I presume you meant to write "all point to the same method". :)

Also, assuming the Tag property of each textbox isn't already in use for
some other purpose, an alternative to using the Dictionary might be to
just keep an array of Booleans, with an index into the array stored in the
Tag property. Not that performance would be a concern here (though doing
it this way does optimize the speed of the tracking when things change),
but one might consider it a simpler implementation to do it that way.
When the button is pushed, then one just enumerates all of the textboxes,
handling just those that have the flag set in the array.

Pete
 
How about you use DataBindings to bind the Text of the TextBox to an
object that tracks state? i.e.

public sealed class DeviceOption { // ? name
public string Text {...} // optionally with change notification
public string OldText {...}
public DeviceOption(string text) {Text=OldText=text;}
public bool IsDirty {get{return Text!=OldText;}}
}
....
DeviceOption opt = new DeviceOption("abc");
textbox1.DataBindings.Add("Text",opt,"Text");
.....
foreach(DeviceOption opt in options) {
if(opt.IsDirty) {...}
}

You can do similar just toggling a flag on change, but personally I
like it when I change a value from A to B and back to A, then it
treats it as "clean".

Marc
 
Looking for advice on best way to implement this idea

I have a form with 10 text boxes, and one button. when user clicks
button i want to transmit info in text boxes to a device, but i only
want to transmit data from textboxes that user has changed data in
since last button click

How can i check if the text box contents have been changed by user, so
i only transmit those ones and dont have to transmit data from all of
them.

Hi Peted, everyone's given you some various ideas on the implementation of
this. First I would look at how you want to solve the problem. Basically you
need to store what *you* consider to be the previous value *somewhere*. It
doesn't matter if that's in a dictionary, array, tag property or whatever.
Somewhere that previous value has to be stored. You have to decide what to
set it to initially (do you read from the device), when to update it etc.
Once you've worked that out then decide how you'll store it.

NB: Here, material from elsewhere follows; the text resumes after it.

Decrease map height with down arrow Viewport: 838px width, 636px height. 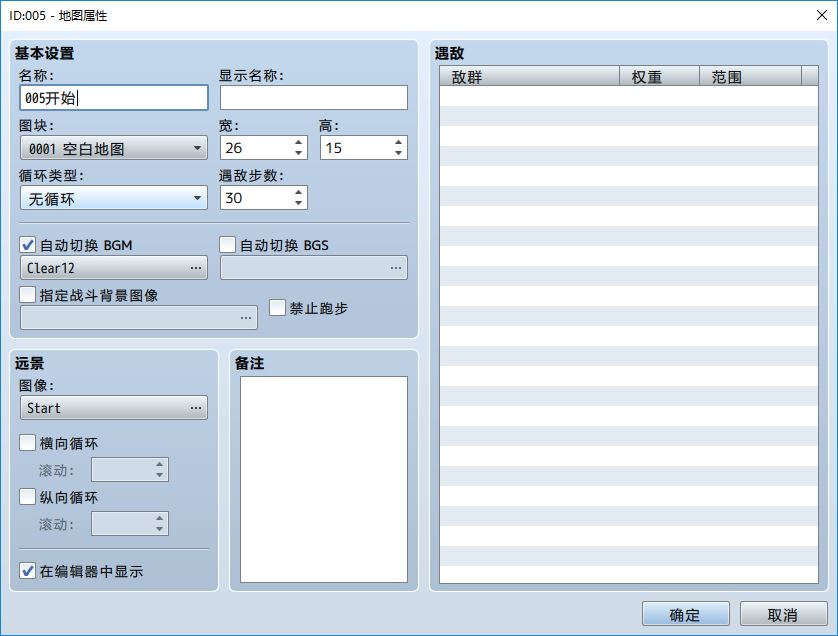click(x=399, y=153)
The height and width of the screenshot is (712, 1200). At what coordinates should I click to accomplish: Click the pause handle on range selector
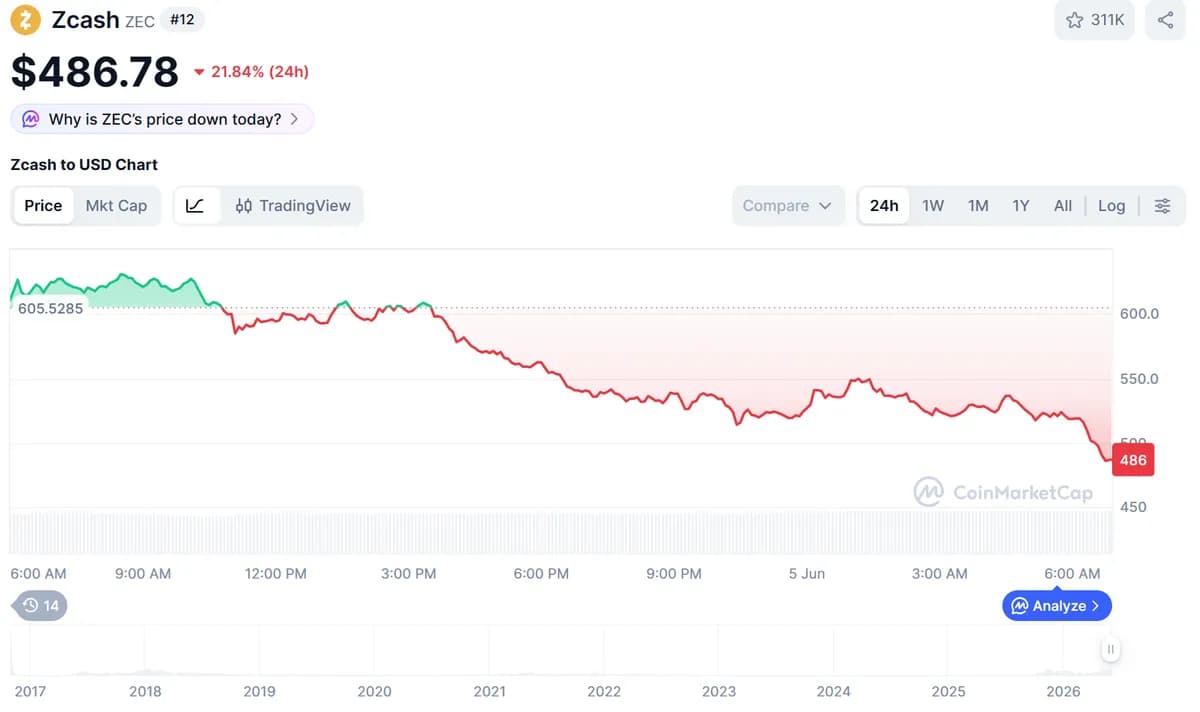(x=1110, y=649)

A couple of solutions not already presented is to just store it in an array
and the other option is to inherit the textbox and make it a property of the
textbox.

Michael
 
[...]
Basically you
need to store what *you* consider to be the previous value *somewhere*.

Well, no. That was the point of the response from Nicholas. His
suggestion doesn't rely on tracking the previous value; it just keys off
of whether the user does something to cause the TextChanged event to occur.

The difference between that and what you suggest was the point of my post.
A couple of solutions not already presented is to just store it in an
array

I offered this option.
and the other option is to inherit the textbox and make it a property of
the textbox.

Yes, that's yet another way to track the changes. :)

Pete
 
Peter Duniho said:
Well, no. That was the point of the response from Nicholas. His
suggestion doesn't rely on tracking the previous value; it just keys off
of whether the user does something to cause the TextChanged event to
occur.

That is possible although a poorer solution in most cases. Either way he
still needs to decide what he actually wants to do and then decide how to
store the data as *seperate* issues.
The difference between that and what you suggest was the point of my post.

I didn't read everything too thoroughly.
I offered this option.

I missed that.
 
thanks to everyone for all the good advice, i will have a look and see
what works best

cheers
 
That is possible although a poorer solution in most cases. Either way he
still needs to decide what he actually wants to do and then decide how to
store the data as *seperate* issues.